E2803. First-Year Radiology Resident Boot Camp: A New Approach to a Foundational Lecture Series
  1. Alexis Salsbury; University of Pittsburgh Medical Center
  2. Aric Berning ; University of Pittsburgh Medical Center
  3. Allison Weyer; University of Pittsburgh Medical Center
The introductory curriculum for first-year radiology residents (R1s), often termed “boot camp,” is an important opportunity to provide a foundation of knowledge in each radiology subspecialty before the residents embark on their clinical rotations. At our institution, this curriculum has historically been comprised of online modules with in-person lectures that have focused on selecting appropriate imaging rather than on image interpretation. We recently revised this curriculum to provide more in-depth education regarding imaging modalities, anatomy, and search patterns that would be immediately applicable to residents on their rotations and in the practice of radiology.

Materials and Methods:
A committee of residents collaborated to create a new foundational curriculum for R1 residents. Fourteen lectures were created within eight categories: neuro, abdominal, cardiothoracic, musculoskeletal, interventional, breast/women's, nuclear, and professionalism. Lectures for each category covered anatomy, imaging modalities, imaging physics, search patterns, and case examples. Each lecture was reviewed by a senior resident for quality. Lectures included a variety of diagrams and labeled radiology images. Each category of lectures was supplemented with journal articles, a list of which was provided to the R1 residents prior to the course. Lectures were given by senior residents during the first five weeks of the academic year. At the conclusion, a survey was sent to R1 residents to assess their satisfaction with the course as well as to senior residents to obtain data comparing the former and new curricula. These surveys included questions regarding curriculum content, format, and length. Residents also had the opportunity to provide constructive feedback.

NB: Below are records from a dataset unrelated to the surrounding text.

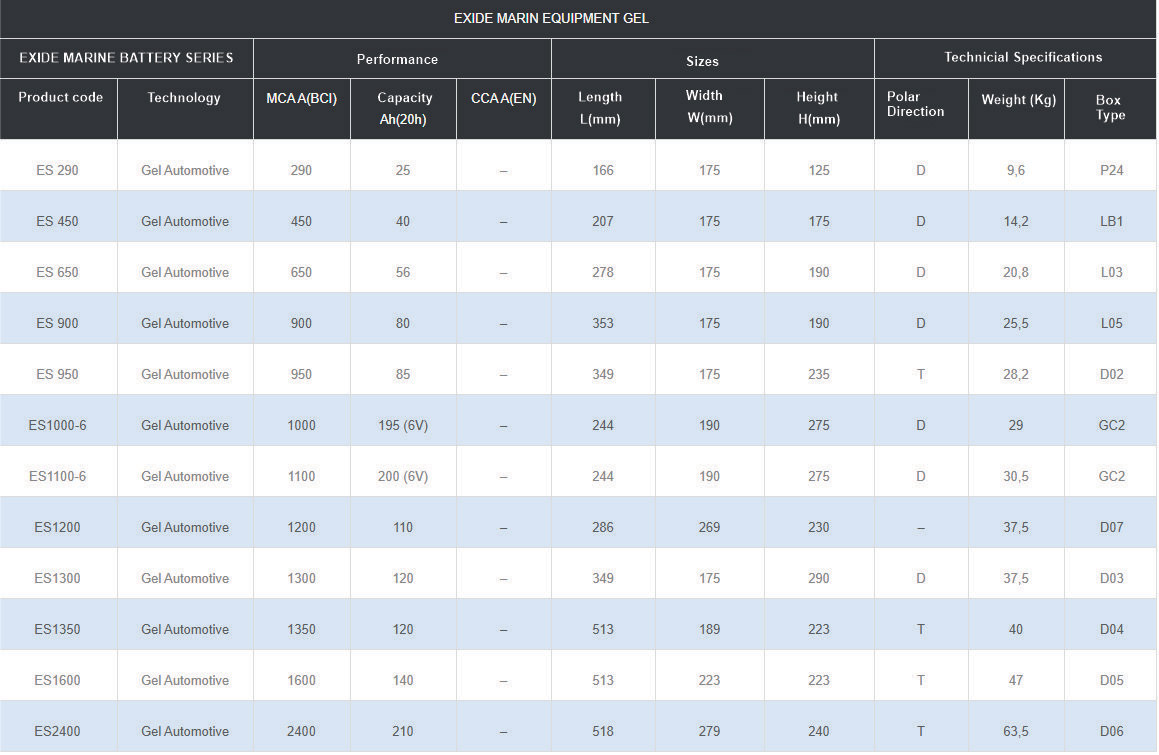Viewport: 1159px width, 755px height.
Task: Select the ES 450 product code
Action: pyautogui.click(x=57, y=221)
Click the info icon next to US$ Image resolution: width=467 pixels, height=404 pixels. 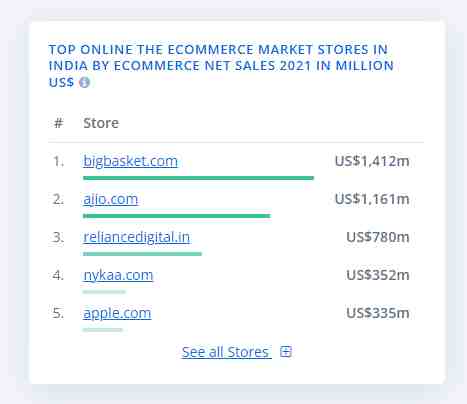click(84, 82)
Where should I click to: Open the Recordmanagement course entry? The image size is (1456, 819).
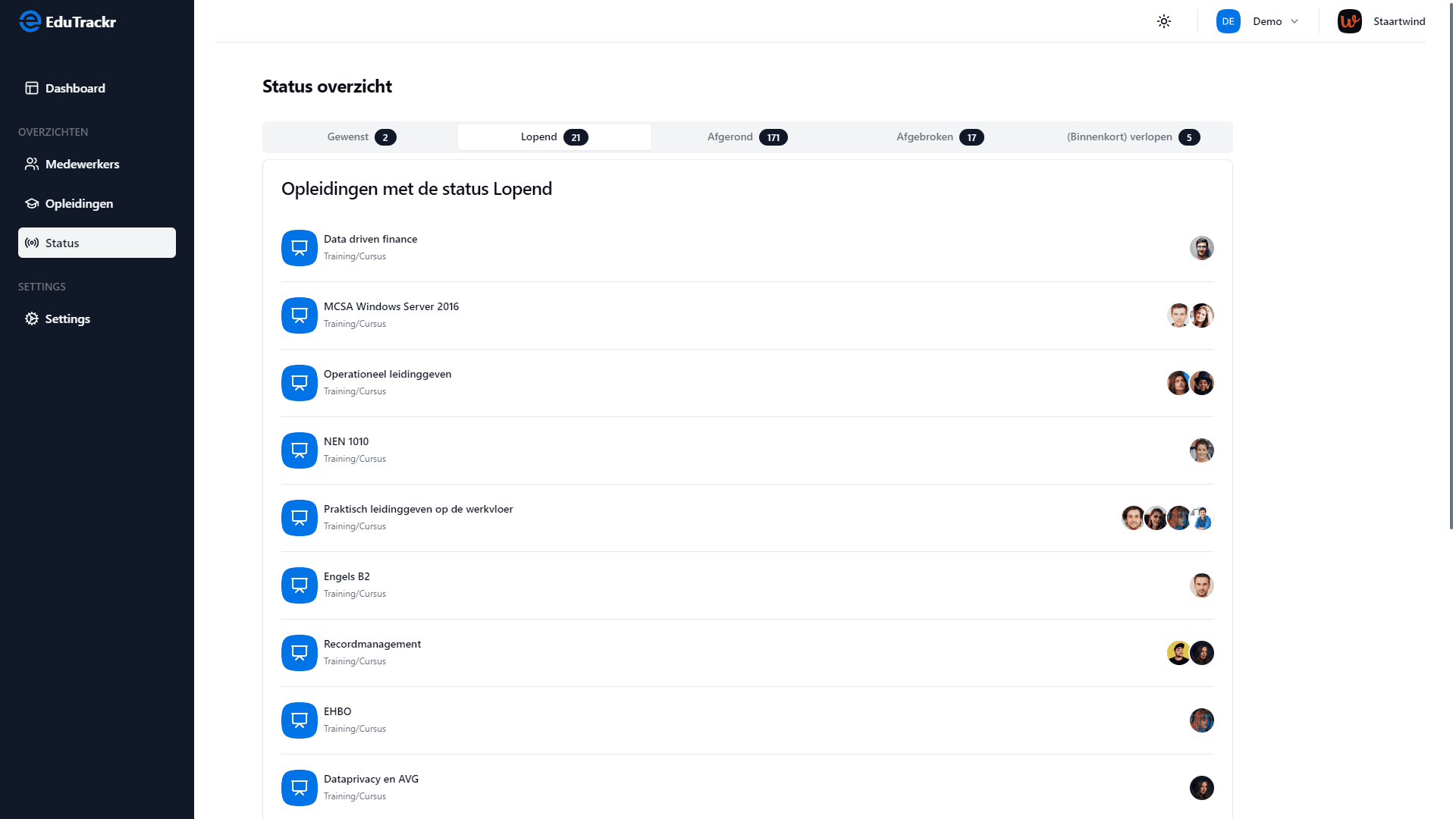click(x=372, y=644)
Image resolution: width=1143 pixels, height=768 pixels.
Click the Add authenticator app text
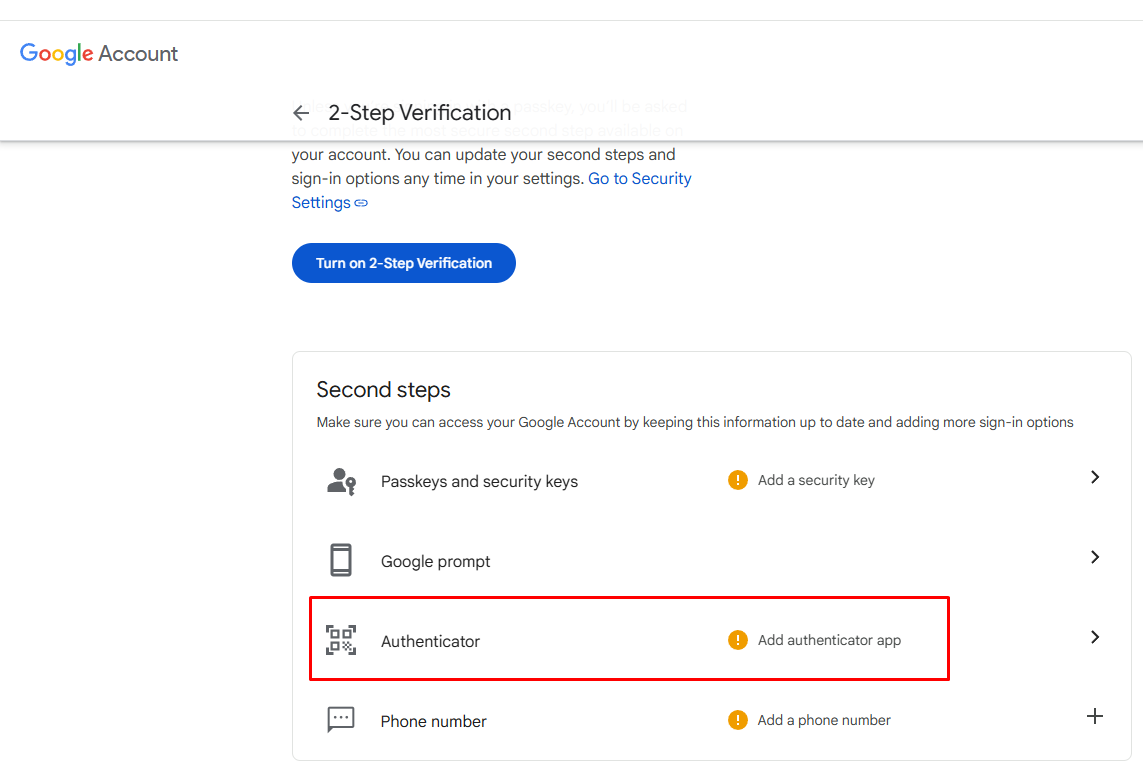click(x=829, y=641)
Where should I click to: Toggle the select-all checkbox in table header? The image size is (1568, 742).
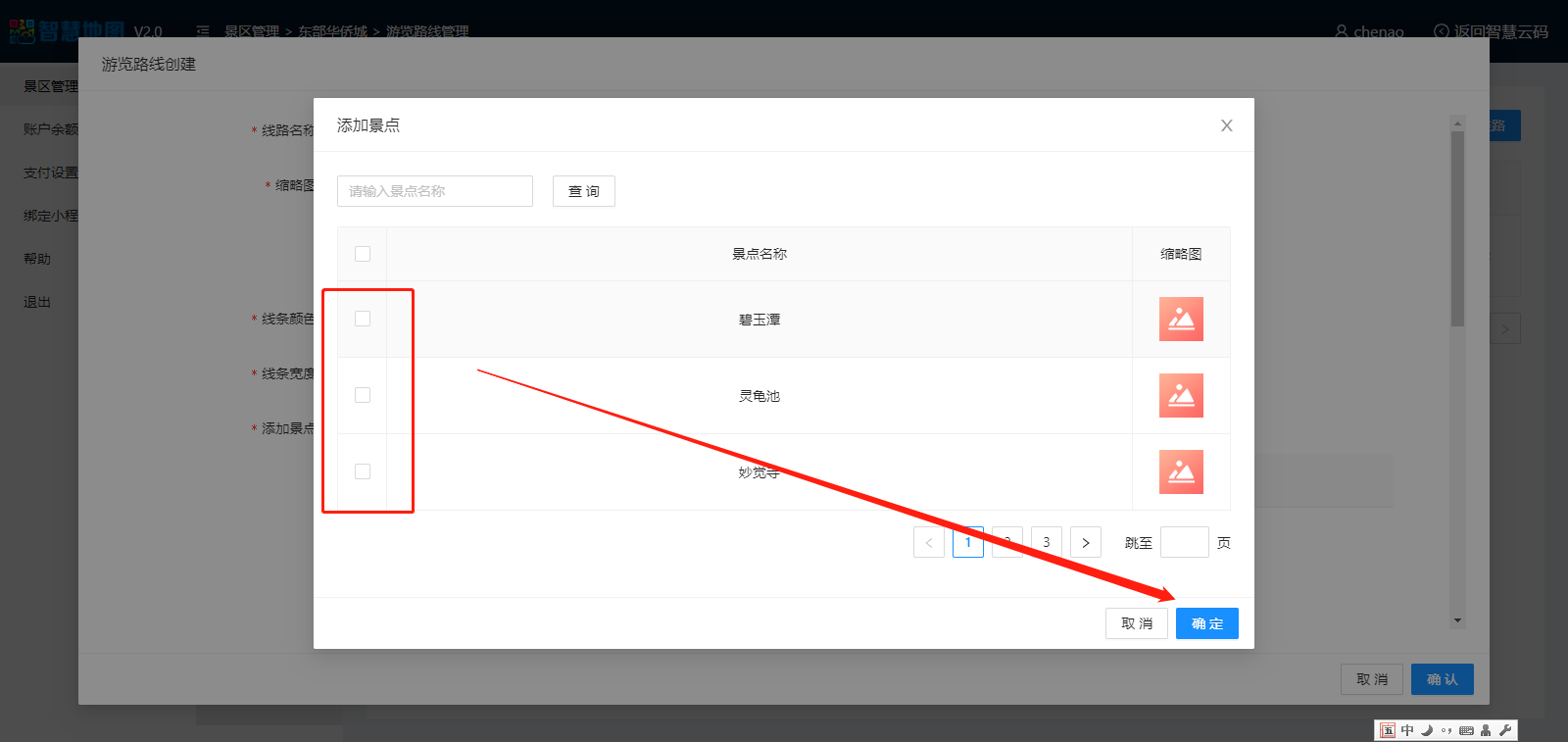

Preliminary survey results from the R1 class demonstrated 100% attendance throughout the course. Regarding course content and format, 77% of those who responded felt that the content and format was significantly beneficial. Additionally, 88% of these respondents felt that the course length was appropriate. However, a majority of the R1 residents were less satisfied with the at-home reading materials. Preliminary results of the surveys distributed to senior residents demonstrate that a majority felt the previous curriculum was only moderately beneficial to their education, and 100% of respondents view the new curriculum as an improvement. Results are continuously being collected to enable additional improvements for the next academic year.

A high-quality introductory curriculum for first-year radiology residents is essential for a successful start to residency. Modifying our curriculum to include more interactive sessions that cover content specific to various subspecialties and to the practice of radiology has proven to be effective and well-received by residents.